What is being asked: The line containing "Screen dimensions: 742x610" marks where copying starts, so set down that line and each one after it exactly, through the end of the records.

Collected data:
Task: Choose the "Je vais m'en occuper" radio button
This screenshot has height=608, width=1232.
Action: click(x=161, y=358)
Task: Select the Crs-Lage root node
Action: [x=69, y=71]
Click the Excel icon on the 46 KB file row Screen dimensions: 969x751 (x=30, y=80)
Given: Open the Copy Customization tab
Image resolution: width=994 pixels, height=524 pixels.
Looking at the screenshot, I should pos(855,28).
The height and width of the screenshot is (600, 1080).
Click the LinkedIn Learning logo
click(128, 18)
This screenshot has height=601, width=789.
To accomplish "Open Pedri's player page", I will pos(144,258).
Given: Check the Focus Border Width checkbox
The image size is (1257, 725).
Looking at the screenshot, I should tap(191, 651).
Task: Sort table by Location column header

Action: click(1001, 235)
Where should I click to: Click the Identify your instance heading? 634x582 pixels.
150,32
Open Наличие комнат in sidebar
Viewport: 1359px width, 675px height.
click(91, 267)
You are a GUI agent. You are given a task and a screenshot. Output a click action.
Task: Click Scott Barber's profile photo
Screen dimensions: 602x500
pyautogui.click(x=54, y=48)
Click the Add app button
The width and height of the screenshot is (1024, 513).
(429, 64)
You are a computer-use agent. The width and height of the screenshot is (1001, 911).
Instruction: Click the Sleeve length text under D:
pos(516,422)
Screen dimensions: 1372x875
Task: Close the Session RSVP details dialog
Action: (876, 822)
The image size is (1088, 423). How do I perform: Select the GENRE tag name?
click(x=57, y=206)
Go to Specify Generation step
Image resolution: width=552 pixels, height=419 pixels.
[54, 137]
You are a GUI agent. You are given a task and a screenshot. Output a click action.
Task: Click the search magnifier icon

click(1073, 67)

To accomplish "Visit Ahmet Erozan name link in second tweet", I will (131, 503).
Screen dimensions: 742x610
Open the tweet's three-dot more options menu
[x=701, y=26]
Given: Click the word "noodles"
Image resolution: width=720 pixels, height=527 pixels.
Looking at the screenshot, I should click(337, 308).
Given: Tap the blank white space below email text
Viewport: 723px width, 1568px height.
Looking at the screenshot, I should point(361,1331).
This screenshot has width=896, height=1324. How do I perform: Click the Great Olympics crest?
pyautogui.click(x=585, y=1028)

Problem solution:
Screen dimensions: 742x610
Open the tweet's three-dot more options menu
[x=701, y=26]
Given: Click the word "noodles"
Image resolution: width=720 pixels, height=527 pixels.
Looking at the screenshot, I should click(337, 308).
Given: Tap the blank white space below email text
Viewport: 723px width, 1568px height.
Looking at the screenshot, I should point(361,1331).
This screenshot has width=896, height=1324. How do I perform: Click the Great Olympics crest?
pyautogui.click(x=585, y=1028)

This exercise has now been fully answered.